Les greniers communautaires continuent à soutenir des communautés dans la région de l’Extrême-Nord 15 ans après leur mise en place

La région de l’Extrême-Nord du Cameroun est sujette à l’insécurité alimentaire, dont les principales causes sont relatives aux chocs climatiques (catastrophes naturelles, inondations, sècheresse, etc.), à l’impraticabilité des routes (surtout pendant la saison pluvieuse), à la pauvreté, aux manœuvres des spéculateurs pendant la période de soudure et aux exactions commises par Boko Haram. La plupart des ménages dépendent de la production agricole, et leurs productions ne sont pas toujours suffisantes pour se nourrir toute l’année et générer des revenus supplémentaires pour leurs besoins primaires. Plusieurs acteurs interviennent dans cette région tant à l’échelle nationale qu’internationale, afin de contribuer à la réduction de l’insécurité alimentaire. Le Réseau de Lutte contre la Faim (RELUFA) y mène également des actions depuis 2006 à travers la mise en place d’un système de banques de céréales.

Les banques de céréales, quinze années plus tard

Le système de banques de céréales mis en place par RELUFA en 2006 comme réponse appropriée et durable à cette situation d’insécurité alimentaire avait pour principales cibles les communautés sédentaires et les producteurs agricoles vulnérables. Les objectifs visés étaient de contrecarrer le mécanisme de spéculation existant et combler le déficit alimentaire pendant la période de soudure. Pour y parvenir, la stratégie adoptée était d’acheter les céréales dans les marchés locaux pendant la période de récolte de mil de contre-saison pour le stocker dans les villages ; un système d’emprunt était également mis en place pendant la période de soudure et le remboursement avec un petit intérêt pendant la période de récolte suivante.

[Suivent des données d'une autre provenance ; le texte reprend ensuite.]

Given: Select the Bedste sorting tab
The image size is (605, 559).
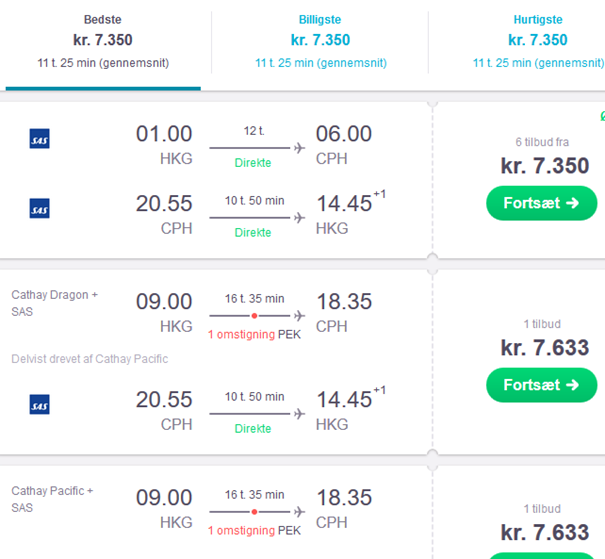Looking at the screenshot, I should click(x=103, y=42).
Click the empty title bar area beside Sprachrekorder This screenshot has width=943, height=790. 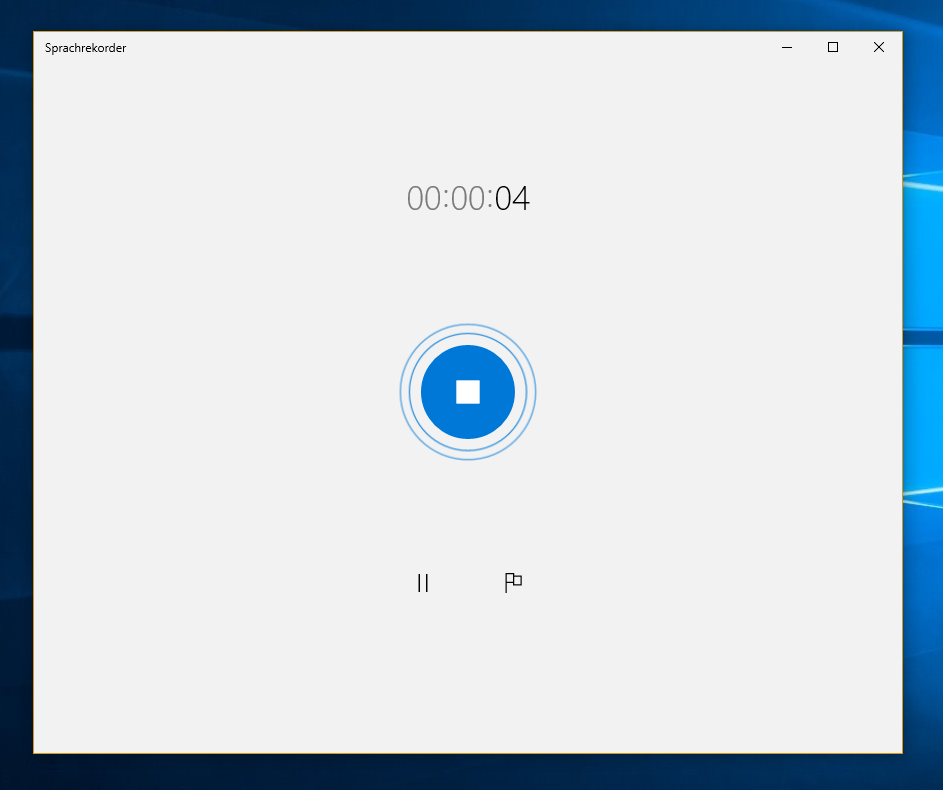coord(450,47)
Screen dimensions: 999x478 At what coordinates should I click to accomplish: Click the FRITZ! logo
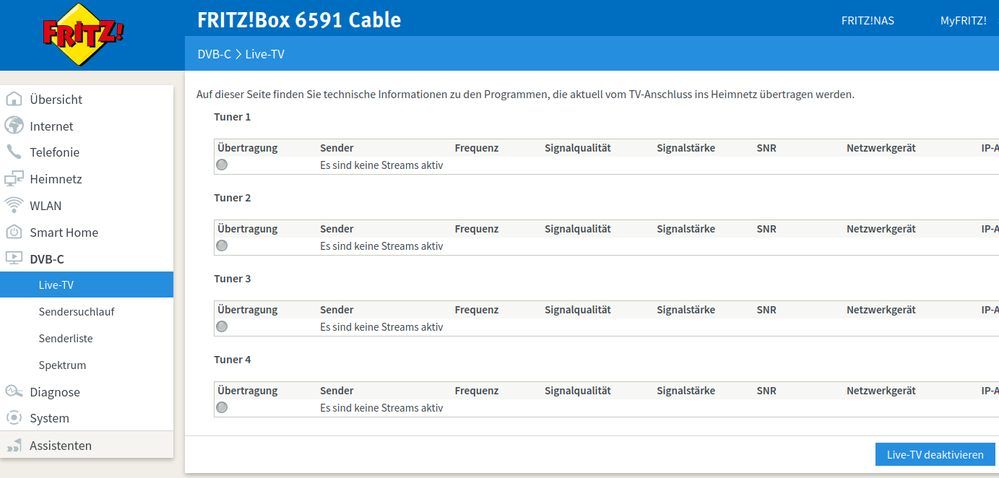coord(84,36)
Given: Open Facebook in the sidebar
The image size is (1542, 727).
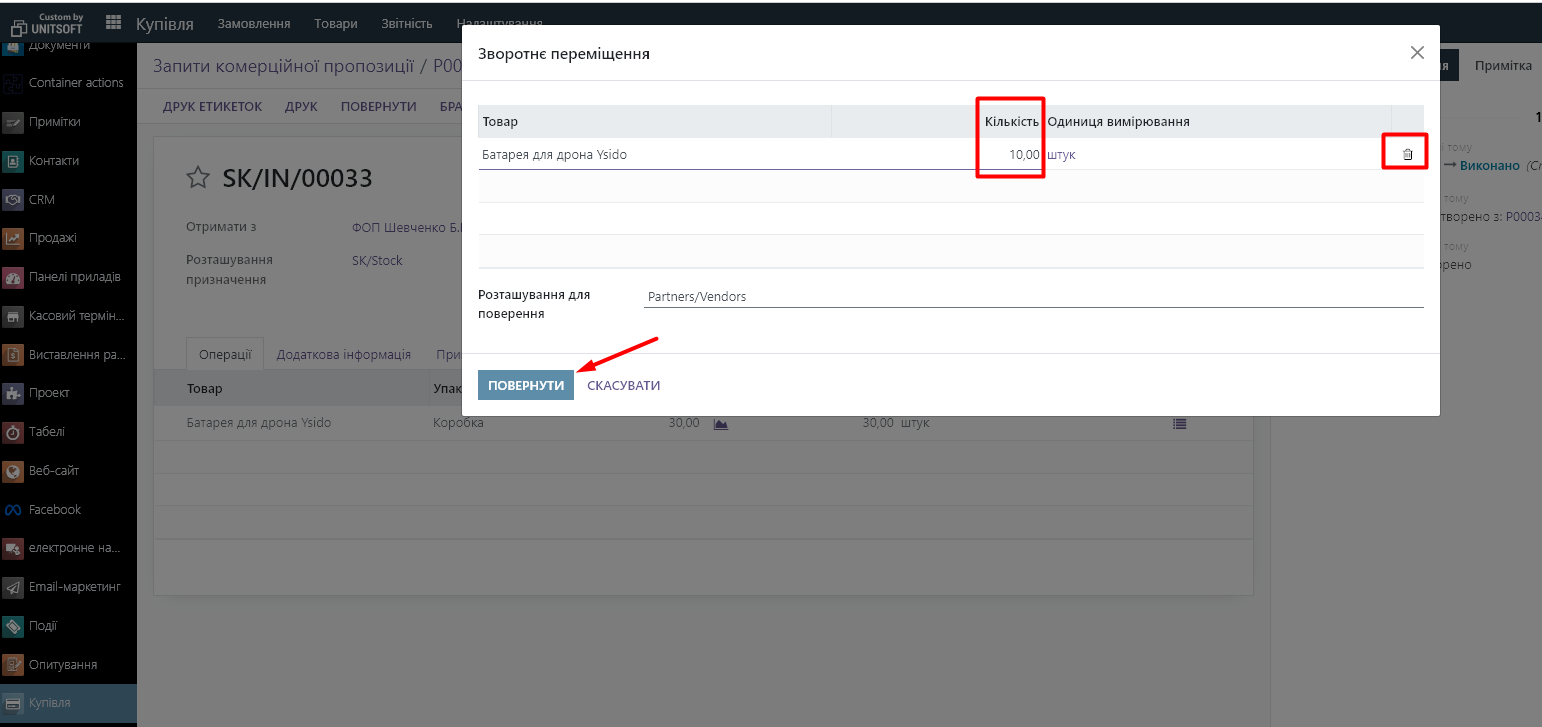Looking at the screenshot, I should (55, 509).
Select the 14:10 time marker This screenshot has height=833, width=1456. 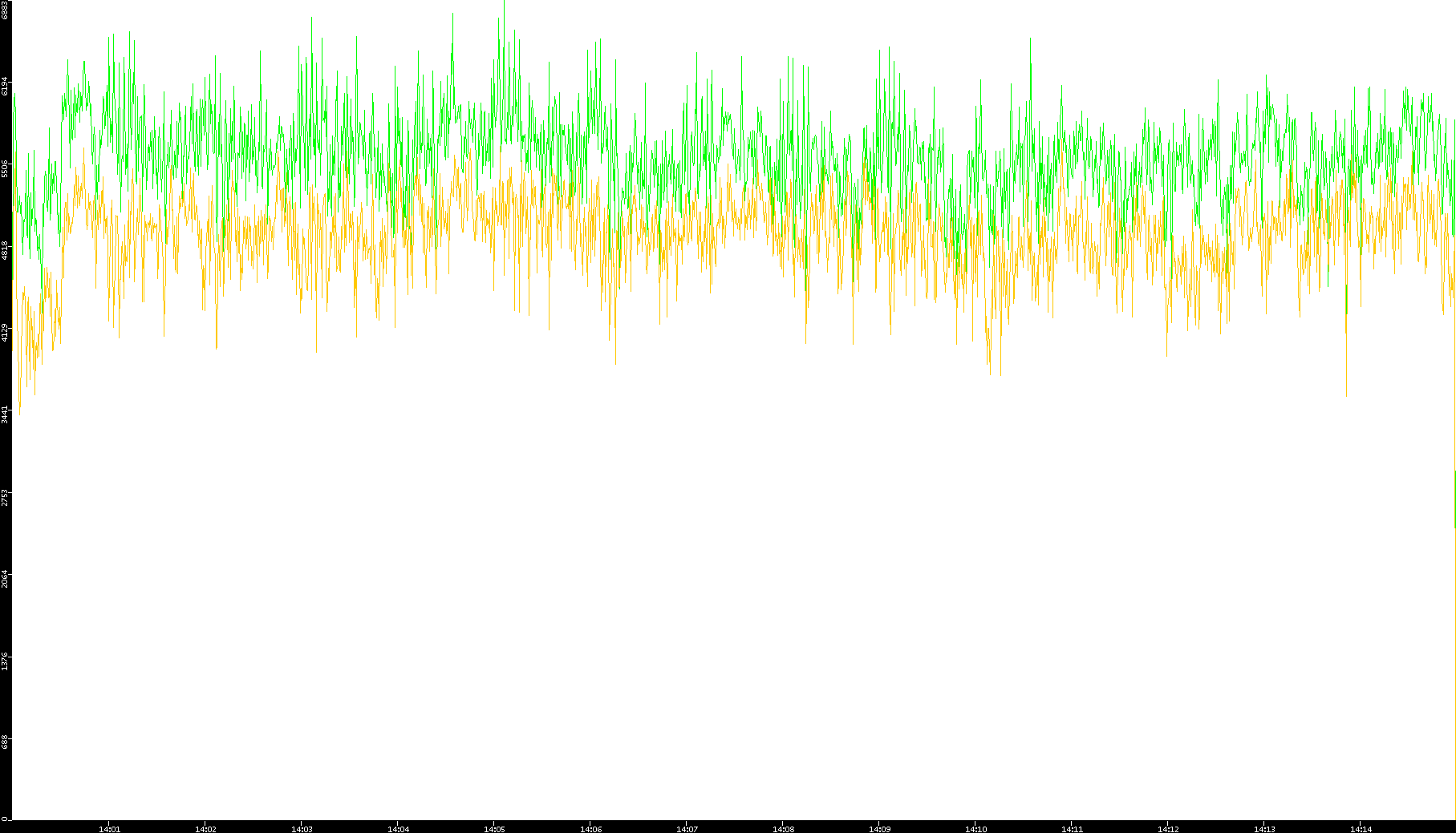[975, 829]
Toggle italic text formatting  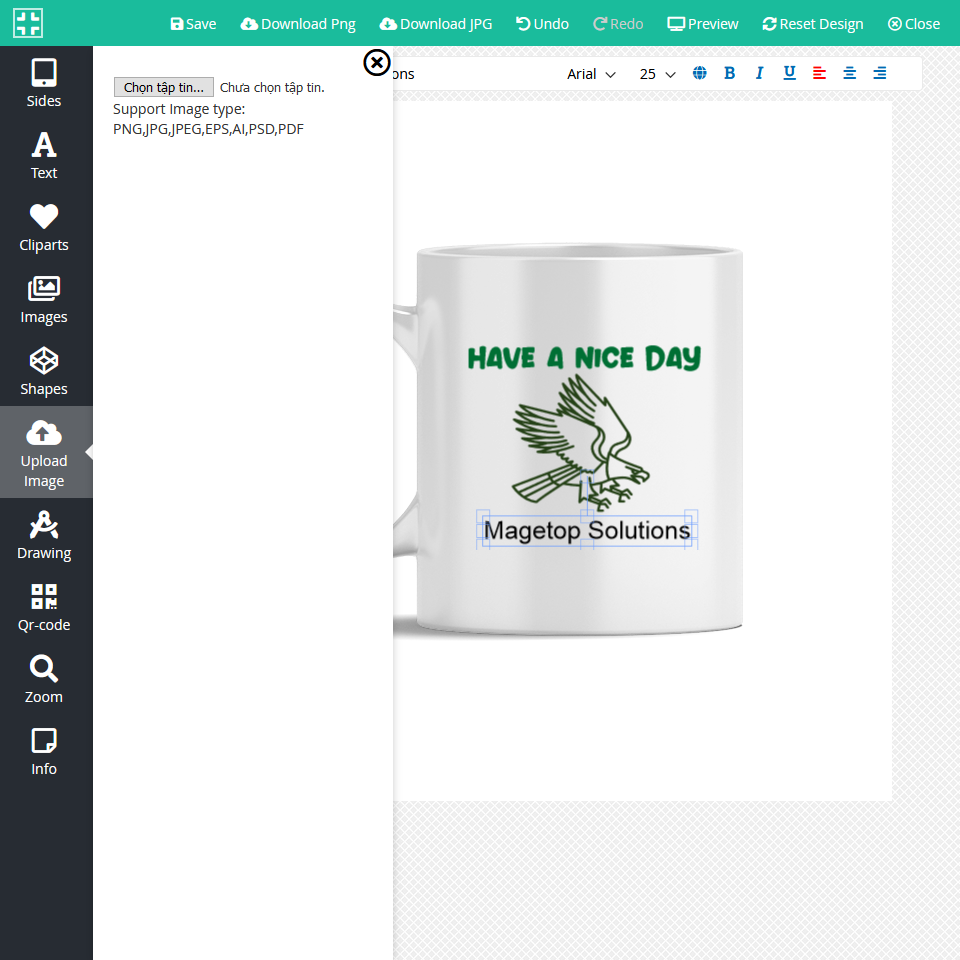pos(759,73)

Ainsi, entre 2006 et 2010, le RELUFA a créé 45 greniers communautaires situés dans les départements du Diamaré et du Mayo Tsanaga, et construit 29 magasins de stockages dans certains de ces villages. Tout en fournissant un renforcement de capacités sur la tenue des documents comptables, l’entretien des stocks, le suivi des prix sur les marchés, RELUFA a contribué à l’empowerment des femmes en structurant quelques groupements exclusivement féminins.

Malgré les difficultés liées aux remboursements à cause des faibles rendements, les greniers communautaires tiennent bon. L’équipe du RELUFA déployée sur le terrain a été émerveillée par la bonne organisation des bureaux des différents comités de gestion, le sérieux et l’entrain mis par ces derniers pour maintenir le fonctionnement des banques de céréales. Les groupements démontrent une bonne appropriation du système de banque de céréales en s’adaptant au contexte : beaucoup se tournent vers des systèmes mixtes notamment la vente en espèces en s’assurant de vendre à un prix plus bas que celui du marché, tout en gardant  la vente à crédit pour les personnes les plus vulnérables de la communauté. C’est par exemple le cas dans le village Gozemey dont le comité de gestion met un point d’honneur à apporter un appui alimentaire aux personnes âgées et aux malades de la communauté. L’engagement et le dynamisme des comités de gestion est à saluer, au regard des techniques adoptées par ces derniers pour assurer l’entretien de ces magasins de stockage durant toutes ces années. Le village Boudoum a par exemple instauré un intérêt de 2200 FCFA sur chaque sac emprunté et prélèvent une somme dans ces intérêts pour faire des réparations (fissure sur le sol ou les murs, trous sur les toitures, etc.) dans le magasin de stockage.  Il est également important de relever la bonne tenue des registres par certains bureaux durant les 15 dernières années à l’instar du village Goulzom.

 

 

 

 

 

L’impact des banques de céréales sur les communautés

Cette appropriation par les communautés démontre l’impact positif des banques de céréales dans leur quotidien. En effet, les banques de céréales ont contribué à réduire la faim du fait de la disponibilité des céréales pendant la soudure et de la proximité des lieux d’approvisionnement. Par ailleurs, on note une extension des surfaces cultivées à cause de la disponibilité de la main d’œuvre qui n’est plus obligée de migrer pendant la période de soudure.

On peut donc se réjouir de ce que les banques de céréales créées il y a plus d’une décennie continueront à lutter contre l’insécurité alimentaire dans la région de l’Extrême-Nord avec l’appui de Growing Hope Globally, du Presbyterian Disaster Assistance et de PCUSA.